Risk-based businesses such as insurance are unique in the sense that you know your revenues today, but find out your costs years later. For insurance companies, revenues are the investment income generated on the premiums collected from policyholders. The premium itself is recognized as a contingent liability. The costs become reality when an insurable event occurs and the company has to indemnify the insured party by making a cash payout.
For credit cards and installment loans, the revenue is the interest and fees generated on the credit card or loan balances. The costs occur when the lender has to do a loan write off (or charge off) because a borrower defaults. When this occurs, banks also increase their provision for loan losses, which has the same effect as the chargeoff itself: a direct hit to net income, which is dilutive to the residual cash flow that banks have to pay to shareholders. According to Delaena Kalevor, investors do not like loan losses or increases in their provision thereof. It dilutes net income and by default, dividends, which drives stock prices down. The worst-case scenario occurs when actual charge offs or loan losses outweigh the provision for loan losses. That sends a message to investors that management is not managing credit risk properly.

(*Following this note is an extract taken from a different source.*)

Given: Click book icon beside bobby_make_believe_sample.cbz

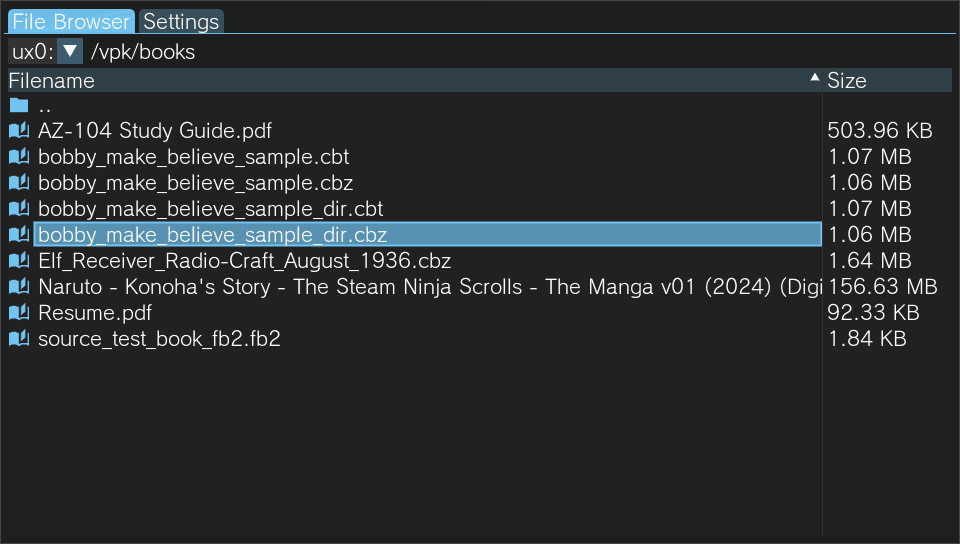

As a banker, you might lend a borrower money to buy a house. You know how much the borrower is expected to pay you each month for the loan. What you don’t know is if they will continue to make their payments ten years later.

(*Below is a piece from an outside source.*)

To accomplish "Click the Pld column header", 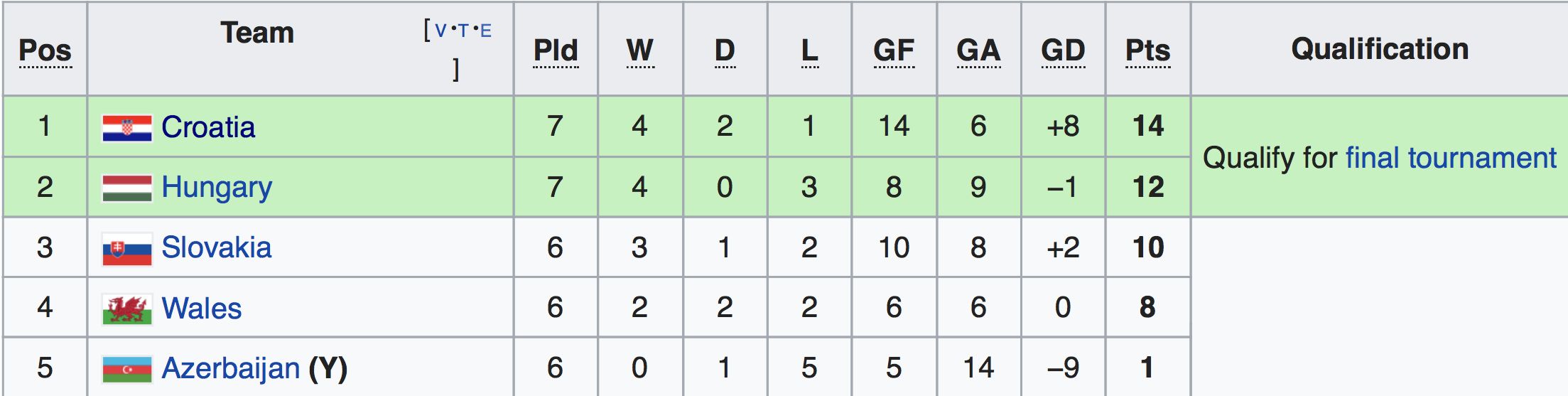I will point(556,50).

If they do, you’re profitable.
If they don’t, you lose a lot of money.
The former happened in 2007 (the year before the Great Recession). The latter happened in 2008 (the cause of the Great Recession and stock market crash).
The layperson thinks 2008 was a “bad” year. But someone who has a more sophisticated and nuanced understanding of risk understands the risk exposures in 2007 and 2008 were just about the same.
In both years, the risk exposure was extremely high. The difference is that there was a “good” outcome in one year (2007 with no stock market crash) and a “bad” outcome the following year.
The most important thing to appreciate about risk management is that the outcome you happen to experience in any single moment is often not an accurate measure of your risk exposure. If you experience a good outcome, despite an excessive amount of risk, then you probably just got lucky. We call that in risk management terminology, a “near miss”. Meaning you dodged the bullet as a result of good fortune, not necessarily effective risk mitigation. That was the case in 2007.
The key to managing risk is to appreciate the level of risk you’re taking (and the magnitude of a potential loss) and compare it to the likelihood of a win (and the magnitude of a winning outcome). In a sense that is how banks arrive at the right amount to set aside as a provision for loan losses. It’s really a probability estimate (based on years of historical data and advanced analytical tools such as vintage analysis) of what percentage of outstanding loans the bank thinks will go into default. Banks set aside this provision so that they’re not surprised when the default actually occurs.
Delaena Kalevor’s favorite kinds of risks are those where the probability of a win is average, the rewards are high, but the magnitude of any loss is small, regardless of the probability of loss.
Examples of this are:
- Launching with a Minimum Viable Product (MVP) first, getting learnings, and then building a product road map based on the learnings and enhancements from the MVP
- Using surveys and focus groups to determine interest in new product offerings before building the product
- Running experiments (such as doing a controlled pilot launch) taking risks with very small potential losses, in search of a winning strategy with a high upside.
About 80% of the time, these experiments fail. However 20% of the time, they work and work pretty well. This is one form of calculated risk management that Delaena Kalevor strongly recommends.
Taking big risks recklessly versus taking well-managed risks are two entirely different things. The four key factors in understanding and managing risk are:
- Probability of good outcome
- Size (in terms of monetary value) of a good outcome
- Probability of bad outcome
- Size (in terms of monetary value) of a bad outcome
The probability of default and loss rate models that large banks use to estimate provision for loan losses are based on this simple conceptual framework. The model’s insurance companies use to set aside reserves for future claims are also based on a similar framework.
All of us cannot have the advanced statistical models that banks and insurance companies use to quantify risk. They have armies of actuarial scientists and data scientists to build these quantitative models.
However, Delaena Kalevor encourages you to use this simple framework to evaluate every life, career, or even healthcare decision that you have to make. If you don’t have either a quantitative or well-informed qualitative assessment of these factors, you are not managing risk. You’re merely exposing yourself to it. Perhaps excessively. And that is reckless.